— Start Excerpt —

Places are characters, as with Rebus: http://www.undiscoveredscotland.co.uk/edinburgh/rebus/
I saw him being interviewed once; he was talking about a pub he used in his Rebus books, though for obvious reasons, he changed its name and the name of the landlord...


http://www.urbanghostsmedia.com/2013/04/the-10-greatest-fictional-cities-of-film-literature/
 
One thing I do like about setting stories in places I don't know well is that it's a lot of fun doing the research. So far the only times I've done that have all been for fanfic (my guilty pleasure:oops::D) and mostly people don't bother to do even the basics of research for that (things like figuring out how long it takes to fly or drive across a country, even though these facts are readily available, is just too much hassle :rolleyes:) but I'm a perfectionist - I don't by any means do a perfect job, but I do do my best, and actually I find it's very enjoyable. I now, for example, know several hiking trails, hotels, neighbourhoods and tourist attractions in Oahu. One of these days I might even get to go there and try them out :p but I have really enjoyed reading and watching videos and all that kind of stuff.

I think it helps, as a writer, if you just find the world in general an interesting kind of place. I guess there will always be a certain amount of grunt work and boring stuff for any kind of research, but I think it makes it a lot more enjoyable/less of a chore finding out facts and figures and random titbits of information about a place you've never been to or a person you've never met.

— End Excerpt —
— Start Dataset extract —

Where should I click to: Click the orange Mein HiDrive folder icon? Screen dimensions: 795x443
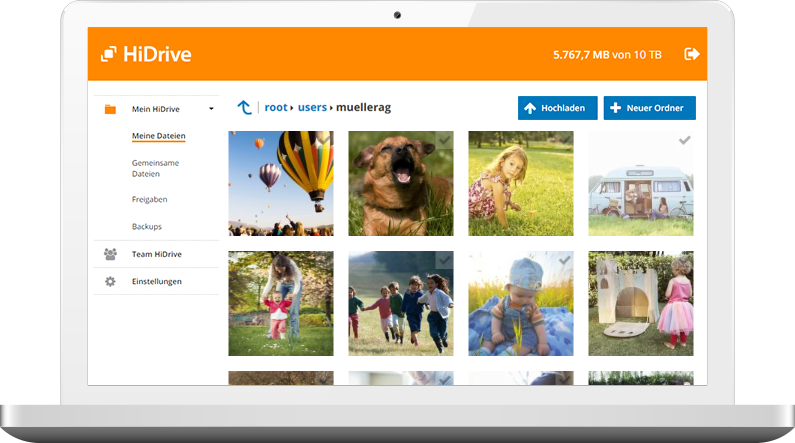(110, 109)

— End Dataset extract —

Stated problem: Could you write out the stretch of the excerpt from "One thing I" through "kind of stuff." again, renaming "Oahu" to "Maui" throughout?

Exercise response:
One thing I do like about setting stories in places I don't know well is that it's a lot of fun doing the research. So far the only times I've done that have all been for fanfic (my guilty pleasure:oops::D) and mostly people don't bother to do even the basics of research for that (things like figuring out how long it takes to fly or drive across a country, even though these facts are readily available, is just too much hassle :rolleyes:) but I'm a perfectionist - I don't by any means do a perfect job, but I do do my best, and actually I find it's very enjoyable. I now, for example, know several hiking trails, hotels, neighbourhoods and tourist attractions in Maui. One of these days I might even get to go there and try them out :p but I have really enjoyed reading and watching videos and all that kind of stuff.